The main problem is that companies are not ready to respond quickly and effectively to cyber attacks. In 75% of organizations, there is no plan at all in case of an attack by intruders. Such a plan is usually called Cyber ​​Security Incident Response Plan. In those organizations where such a plan was created, more than half did not revise or update the plan after changes in the infrastructure. About 41% of respondents noted that the time it takes to solve problems associated with conducting a cyber attack has now significantly increased. At the same time, 31% of respondents believe that this figure has decreased in their organizations.
')
“A study of the resilience of enterprises to cybersecurity threats shows that in 2016 organizations around the world are still not ready to respond and neutralize incidents,” said John Bruce, head and co-founder of Resilient, IBM. “Security leaders can make significant improvements by making incident response a top priority and focusing on planning, preparing and gathering information.”

The interviewed experts believe that the so-called. Incident Response Platform (Eng. Incident Response Platform) is one of the most effective security technologies that helps organizations of any type better counter cybercrime attacks. Additional tools, including identification, authentication, hacking detection and prevention systems, also help.

Among the reasons that prevent companies from coping with the consequences of cyberattacks, experts call it the lack of planning and low preparedness for such attacks. Another significant role is played by the fact that the complexity of IT and business processes is growing very quickly. Information security specialists simply do not cope with such active growth, resulting in a reduced ability of companies to prevent, detect, and respond to cyber attacks. This year, about 46% of respondents named the increasing complexity of such processes as the main reason for the lack of effective information protection for businesses. This figure rose to the current level from 36% last year.

The main findings of the study

Companies undergo frequent and successful cyber attacks

• More than half of respondents (53%) suffered from at least one data leakage in the last two years;
• 74% of respondents said that over the past year they have faced cyber threats caused by the human factor;
• Evaluating the past two years, 74% of respondents said that they had been subjected to numerous hacker attacks, and 64% were repeatedly compromised using phishing.

Organizations cannot ensure continuous operation and recover quickly after attacks.

• 68% believe that their organizations are not able to resist cyber attacks;
• 66% are not sure that their company can recover effectively after an attack.

The biggest barrier is the lack of planning and preparation.

• Only 25% use an incident response plan. 23% did not accept such a plan;
• Only 14% of respondents audit incident response plans more than once a year;
• 66% cite lack of planning as the biggest barrier preventing their organization from becoming resistant to cyber attacks.

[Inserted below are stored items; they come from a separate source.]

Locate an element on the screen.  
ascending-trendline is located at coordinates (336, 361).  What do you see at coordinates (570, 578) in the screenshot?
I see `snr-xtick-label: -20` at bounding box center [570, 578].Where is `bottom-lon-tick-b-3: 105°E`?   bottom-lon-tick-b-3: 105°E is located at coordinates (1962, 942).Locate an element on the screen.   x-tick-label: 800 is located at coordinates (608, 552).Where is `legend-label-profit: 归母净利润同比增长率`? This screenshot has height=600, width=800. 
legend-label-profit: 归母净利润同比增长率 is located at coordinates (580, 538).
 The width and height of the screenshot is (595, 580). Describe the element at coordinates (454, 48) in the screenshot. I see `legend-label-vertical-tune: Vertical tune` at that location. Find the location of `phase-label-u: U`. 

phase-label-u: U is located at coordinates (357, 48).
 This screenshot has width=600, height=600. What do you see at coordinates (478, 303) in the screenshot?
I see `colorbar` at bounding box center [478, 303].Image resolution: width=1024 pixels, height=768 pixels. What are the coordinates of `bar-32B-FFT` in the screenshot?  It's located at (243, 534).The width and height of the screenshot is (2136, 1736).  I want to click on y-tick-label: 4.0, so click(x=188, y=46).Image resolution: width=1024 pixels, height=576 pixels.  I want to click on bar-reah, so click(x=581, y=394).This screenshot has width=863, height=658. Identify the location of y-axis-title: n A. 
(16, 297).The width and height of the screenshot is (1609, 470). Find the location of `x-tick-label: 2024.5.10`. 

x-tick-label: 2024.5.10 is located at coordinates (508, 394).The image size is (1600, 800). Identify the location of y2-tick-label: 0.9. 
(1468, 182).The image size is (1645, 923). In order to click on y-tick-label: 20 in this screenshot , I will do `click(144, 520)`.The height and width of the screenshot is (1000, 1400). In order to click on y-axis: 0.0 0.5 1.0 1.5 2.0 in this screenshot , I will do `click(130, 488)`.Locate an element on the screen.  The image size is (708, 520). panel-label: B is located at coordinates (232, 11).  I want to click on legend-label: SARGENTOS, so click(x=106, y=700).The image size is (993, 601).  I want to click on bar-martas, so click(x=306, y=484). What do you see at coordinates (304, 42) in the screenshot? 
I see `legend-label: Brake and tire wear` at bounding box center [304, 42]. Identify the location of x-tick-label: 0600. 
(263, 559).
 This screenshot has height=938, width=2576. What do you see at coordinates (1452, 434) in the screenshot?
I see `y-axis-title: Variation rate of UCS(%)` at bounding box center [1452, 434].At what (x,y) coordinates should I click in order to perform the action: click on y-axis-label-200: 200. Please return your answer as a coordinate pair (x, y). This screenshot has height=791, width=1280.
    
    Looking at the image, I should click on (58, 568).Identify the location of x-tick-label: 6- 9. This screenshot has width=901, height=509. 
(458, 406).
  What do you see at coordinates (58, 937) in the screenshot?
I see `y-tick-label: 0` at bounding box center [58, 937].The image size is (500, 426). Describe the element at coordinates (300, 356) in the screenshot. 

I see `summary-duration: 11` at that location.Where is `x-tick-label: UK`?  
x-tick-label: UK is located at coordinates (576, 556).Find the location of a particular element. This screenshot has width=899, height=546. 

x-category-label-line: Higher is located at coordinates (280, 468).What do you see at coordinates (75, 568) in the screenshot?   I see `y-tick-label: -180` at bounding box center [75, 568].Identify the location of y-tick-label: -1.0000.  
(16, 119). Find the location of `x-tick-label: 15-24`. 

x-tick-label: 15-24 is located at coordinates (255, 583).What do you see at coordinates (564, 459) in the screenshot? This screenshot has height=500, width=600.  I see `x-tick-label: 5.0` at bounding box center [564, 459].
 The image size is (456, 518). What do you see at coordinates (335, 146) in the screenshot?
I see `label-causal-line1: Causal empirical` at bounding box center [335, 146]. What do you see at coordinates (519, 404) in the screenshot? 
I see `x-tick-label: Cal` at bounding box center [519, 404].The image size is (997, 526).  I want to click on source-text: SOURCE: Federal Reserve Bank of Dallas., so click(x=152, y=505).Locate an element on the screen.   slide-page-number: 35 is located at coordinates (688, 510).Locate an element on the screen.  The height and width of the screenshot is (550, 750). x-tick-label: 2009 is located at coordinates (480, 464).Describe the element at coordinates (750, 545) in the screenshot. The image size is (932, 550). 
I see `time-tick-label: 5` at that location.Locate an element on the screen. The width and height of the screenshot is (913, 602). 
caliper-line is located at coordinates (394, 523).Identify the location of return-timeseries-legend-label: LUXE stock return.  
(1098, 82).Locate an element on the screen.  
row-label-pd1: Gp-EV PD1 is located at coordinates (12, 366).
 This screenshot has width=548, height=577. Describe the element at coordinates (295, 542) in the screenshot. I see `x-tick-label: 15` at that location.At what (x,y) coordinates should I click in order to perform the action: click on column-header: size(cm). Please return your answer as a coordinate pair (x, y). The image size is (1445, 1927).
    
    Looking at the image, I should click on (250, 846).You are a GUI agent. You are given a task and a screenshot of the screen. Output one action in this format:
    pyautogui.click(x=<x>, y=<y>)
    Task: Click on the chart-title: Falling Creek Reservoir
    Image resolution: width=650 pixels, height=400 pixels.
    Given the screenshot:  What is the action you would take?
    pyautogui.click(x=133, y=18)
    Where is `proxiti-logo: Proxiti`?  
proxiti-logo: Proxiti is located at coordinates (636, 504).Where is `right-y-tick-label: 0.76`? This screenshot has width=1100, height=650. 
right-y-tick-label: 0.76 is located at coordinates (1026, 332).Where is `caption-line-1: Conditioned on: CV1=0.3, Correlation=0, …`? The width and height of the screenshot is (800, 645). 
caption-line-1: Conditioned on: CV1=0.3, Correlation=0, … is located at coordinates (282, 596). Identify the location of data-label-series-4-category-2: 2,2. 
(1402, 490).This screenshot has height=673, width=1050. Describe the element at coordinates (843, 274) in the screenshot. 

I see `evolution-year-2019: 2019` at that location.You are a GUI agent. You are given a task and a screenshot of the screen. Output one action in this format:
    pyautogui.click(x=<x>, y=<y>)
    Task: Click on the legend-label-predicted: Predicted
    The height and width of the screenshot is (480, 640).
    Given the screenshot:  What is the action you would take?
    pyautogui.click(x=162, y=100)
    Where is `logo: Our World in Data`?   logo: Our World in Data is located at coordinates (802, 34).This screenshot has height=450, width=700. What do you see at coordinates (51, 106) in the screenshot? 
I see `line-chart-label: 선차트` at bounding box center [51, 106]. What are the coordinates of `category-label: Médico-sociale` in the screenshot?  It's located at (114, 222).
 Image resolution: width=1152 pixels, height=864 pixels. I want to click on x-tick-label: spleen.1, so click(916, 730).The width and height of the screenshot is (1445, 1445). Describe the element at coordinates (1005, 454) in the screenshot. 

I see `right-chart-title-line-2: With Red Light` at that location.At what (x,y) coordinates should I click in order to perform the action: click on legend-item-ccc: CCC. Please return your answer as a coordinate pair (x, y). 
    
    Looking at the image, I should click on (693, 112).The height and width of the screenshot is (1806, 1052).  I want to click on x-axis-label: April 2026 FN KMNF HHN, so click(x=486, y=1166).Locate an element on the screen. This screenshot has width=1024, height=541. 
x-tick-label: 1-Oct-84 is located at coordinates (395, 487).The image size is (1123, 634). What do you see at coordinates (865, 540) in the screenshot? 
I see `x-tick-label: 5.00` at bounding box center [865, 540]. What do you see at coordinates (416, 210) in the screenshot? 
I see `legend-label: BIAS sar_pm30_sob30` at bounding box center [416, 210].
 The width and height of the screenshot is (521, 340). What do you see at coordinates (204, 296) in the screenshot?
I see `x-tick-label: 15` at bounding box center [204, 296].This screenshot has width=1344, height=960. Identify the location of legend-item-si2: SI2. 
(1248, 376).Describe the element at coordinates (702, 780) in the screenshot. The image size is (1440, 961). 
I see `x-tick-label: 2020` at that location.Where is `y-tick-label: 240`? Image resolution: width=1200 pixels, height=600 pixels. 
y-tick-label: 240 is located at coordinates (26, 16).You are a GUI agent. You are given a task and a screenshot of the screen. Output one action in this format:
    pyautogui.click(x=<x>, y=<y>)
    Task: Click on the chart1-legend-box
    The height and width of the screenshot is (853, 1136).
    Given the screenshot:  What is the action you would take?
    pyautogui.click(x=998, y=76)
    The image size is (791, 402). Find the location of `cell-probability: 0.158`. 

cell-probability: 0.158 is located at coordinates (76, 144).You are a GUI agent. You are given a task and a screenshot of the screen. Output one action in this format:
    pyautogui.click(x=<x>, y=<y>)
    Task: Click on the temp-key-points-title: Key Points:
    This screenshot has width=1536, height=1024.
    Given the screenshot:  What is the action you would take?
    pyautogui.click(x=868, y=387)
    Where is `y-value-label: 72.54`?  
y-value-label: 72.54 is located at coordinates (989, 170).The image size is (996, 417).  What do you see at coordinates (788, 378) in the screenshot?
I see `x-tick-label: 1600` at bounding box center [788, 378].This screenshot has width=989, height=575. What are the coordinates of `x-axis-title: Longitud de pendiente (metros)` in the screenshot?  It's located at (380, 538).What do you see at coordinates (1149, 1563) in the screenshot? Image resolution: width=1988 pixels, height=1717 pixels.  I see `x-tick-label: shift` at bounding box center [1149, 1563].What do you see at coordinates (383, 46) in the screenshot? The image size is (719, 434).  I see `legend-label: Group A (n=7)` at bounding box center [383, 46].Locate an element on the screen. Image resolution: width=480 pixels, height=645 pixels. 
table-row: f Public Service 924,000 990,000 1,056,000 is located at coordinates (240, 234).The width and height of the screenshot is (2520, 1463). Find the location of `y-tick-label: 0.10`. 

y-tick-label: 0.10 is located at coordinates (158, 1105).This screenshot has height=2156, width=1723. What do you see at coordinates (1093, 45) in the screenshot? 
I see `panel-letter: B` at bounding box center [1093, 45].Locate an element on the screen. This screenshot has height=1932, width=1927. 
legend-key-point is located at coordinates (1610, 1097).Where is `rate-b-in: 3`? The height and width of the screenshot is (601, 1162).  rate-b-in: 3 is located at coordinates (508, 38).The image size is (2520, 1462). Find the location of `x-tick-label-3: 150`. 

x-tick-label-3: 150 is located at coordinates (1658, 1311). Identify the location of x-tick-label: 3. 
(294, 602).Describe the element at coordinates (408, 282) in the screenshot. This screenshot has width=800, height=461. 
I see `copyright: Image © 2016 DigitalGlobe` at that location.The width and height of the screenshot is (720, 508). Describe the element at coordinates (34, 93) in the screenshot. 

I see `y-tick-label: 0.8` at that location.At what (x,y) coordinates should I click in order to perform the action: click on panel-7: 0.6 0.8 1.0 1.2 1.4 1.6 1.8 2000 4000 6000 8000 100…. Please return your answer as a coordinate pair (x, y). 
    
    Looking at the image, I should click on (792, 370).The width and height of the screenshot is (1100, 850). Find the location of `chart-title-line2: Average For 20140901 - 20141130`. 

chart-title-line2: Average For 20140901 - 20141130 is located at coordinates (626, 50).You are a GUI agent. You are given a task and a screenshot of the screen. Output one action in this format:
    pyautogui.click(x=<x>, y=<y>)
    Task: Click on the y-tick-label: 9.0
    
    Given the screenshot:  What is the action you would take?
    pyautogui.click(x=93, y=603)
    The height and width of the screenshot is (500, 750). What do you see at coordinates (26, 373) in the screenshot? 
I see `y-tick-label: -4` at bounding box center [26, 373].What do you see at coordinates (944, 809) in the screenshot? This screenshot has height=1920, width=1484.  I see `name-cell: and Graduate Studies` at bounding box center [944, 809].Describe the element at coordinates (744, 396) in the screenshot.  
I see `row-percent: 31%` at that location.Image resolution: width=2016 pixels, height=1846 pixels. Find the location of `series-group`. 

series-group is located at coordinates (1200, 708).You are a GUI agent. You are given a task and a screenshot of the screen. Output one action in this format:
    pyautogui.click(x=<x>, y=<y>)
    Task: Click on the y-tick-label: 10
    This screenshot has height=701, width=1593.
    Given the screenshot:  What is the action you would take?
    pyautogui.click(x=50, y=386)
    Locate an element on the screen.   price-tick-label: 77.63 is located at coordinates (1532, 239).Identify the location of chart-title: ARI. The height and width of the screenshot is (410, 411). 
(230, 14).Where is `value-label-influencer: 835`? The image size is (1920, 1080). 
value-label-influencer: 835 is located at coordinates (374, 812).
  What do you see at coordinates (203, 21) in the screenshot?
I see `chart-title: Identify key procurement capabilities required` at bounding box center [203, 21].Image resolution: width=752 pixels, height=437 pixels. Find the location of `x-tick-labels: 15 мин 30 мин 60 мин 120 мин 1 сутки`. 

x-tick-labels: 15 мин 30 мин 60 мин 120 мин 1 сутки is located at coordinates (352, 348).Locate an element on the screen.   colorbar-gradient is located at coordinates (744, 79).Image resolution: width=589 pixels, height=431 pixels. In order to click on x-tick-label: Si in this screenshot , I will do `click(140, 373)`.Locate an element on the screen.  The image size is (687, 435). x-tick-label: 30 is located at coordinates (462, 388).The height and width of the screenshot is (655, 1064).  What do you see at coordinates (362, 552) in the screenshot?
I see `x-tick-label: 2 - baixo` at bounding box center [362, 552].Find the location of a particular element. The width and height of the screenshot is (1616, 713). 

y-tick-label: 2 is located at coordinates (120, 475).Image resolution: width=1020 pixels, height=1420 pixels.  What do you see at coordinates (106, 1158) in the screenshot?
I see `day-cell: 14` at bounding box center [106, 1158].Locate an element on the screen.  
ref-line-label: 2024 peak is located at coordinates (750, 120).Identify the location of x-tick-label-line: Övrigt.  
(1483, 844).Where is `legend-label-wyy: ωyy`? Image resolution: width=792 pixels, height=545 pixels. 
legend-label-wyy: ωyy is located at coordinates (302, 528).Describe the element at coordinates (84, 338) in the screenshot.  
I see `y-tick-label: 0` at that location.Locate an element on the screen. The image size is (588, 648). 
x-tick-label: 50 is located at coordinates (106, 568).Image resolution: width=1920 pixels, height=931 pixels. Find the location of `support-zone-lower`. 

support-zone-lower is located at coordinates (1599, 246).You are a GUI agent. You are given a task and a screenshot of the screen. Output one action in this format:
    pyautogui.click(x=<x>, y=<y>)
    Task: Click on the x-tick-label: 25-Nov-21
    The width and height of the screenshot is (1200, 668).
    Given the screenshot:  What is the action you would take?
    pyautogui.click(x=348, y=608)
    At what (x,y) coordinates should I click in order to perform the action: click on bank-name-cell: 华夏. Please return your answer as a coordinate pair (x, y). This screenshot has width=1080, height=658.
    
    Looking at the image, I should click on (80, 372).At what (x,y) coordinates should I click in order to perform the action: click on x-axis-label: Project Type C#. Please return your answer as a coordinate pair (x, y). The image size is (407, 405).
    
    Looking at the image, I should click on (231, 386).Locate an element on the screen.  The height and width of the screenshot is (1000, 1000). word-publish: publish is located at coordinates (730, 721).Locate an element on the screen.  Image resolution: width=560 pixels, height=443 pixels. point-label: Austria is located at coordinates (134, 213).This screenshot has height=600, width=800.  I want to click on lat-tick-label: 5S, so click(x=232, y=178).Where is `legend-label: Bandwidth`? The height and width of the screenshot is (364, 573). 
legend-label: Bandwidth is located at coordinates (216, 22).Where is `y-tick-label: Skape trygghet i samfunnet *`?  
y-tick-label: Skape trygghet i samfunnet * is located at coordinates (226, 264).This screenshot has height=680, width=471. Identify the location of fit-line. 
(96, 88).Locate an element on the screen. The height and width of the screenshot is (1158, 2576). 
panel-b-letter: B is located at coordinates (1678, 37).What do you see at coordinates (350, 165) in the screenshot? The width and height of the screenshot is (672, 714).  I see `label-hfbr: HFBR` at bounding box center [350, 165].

The ability to respond to cyber attacks has not significantly improved

• 48% believe that their organization’s resistance to cyber attacks has decreased (4%) or has not improved (44%) in the past 12 months;
• 41% of respondents believe that the elimination of a cybersecurity incident has increased or increased significantly, while 31% said it has decreased or decreased significantly.

Another study recently conducted by the IBM Institute for Business Value is related to current research. The results of this study demonstrated that reducing the response time to cybersecurity incidents is a key task for IT experts. Despite the fact that many people understand this, the results remain the same - companies are almost not ready to repel cyber attacks and eliminate their consequences. The problem is the shortage of qualified specialists.

“Companies understand the importance of using an incident response plan, but at the same time there is still a shortage of competent specialists, as well as relevant processes and technologies in the enterprise,” said Dr. Larry Ponemon. “We are pleased to note that this issue is becoming increasingly important in the overall information security strategy of companies.”

In total, more than 2.4 IT specialists from around the world took part in the IBM and Ponemon Institute study. In particular, experts from the USA, Great Britain, Brazil, Australia, the United Arab Emirates, France and other countries answered the questions of the authors of the study.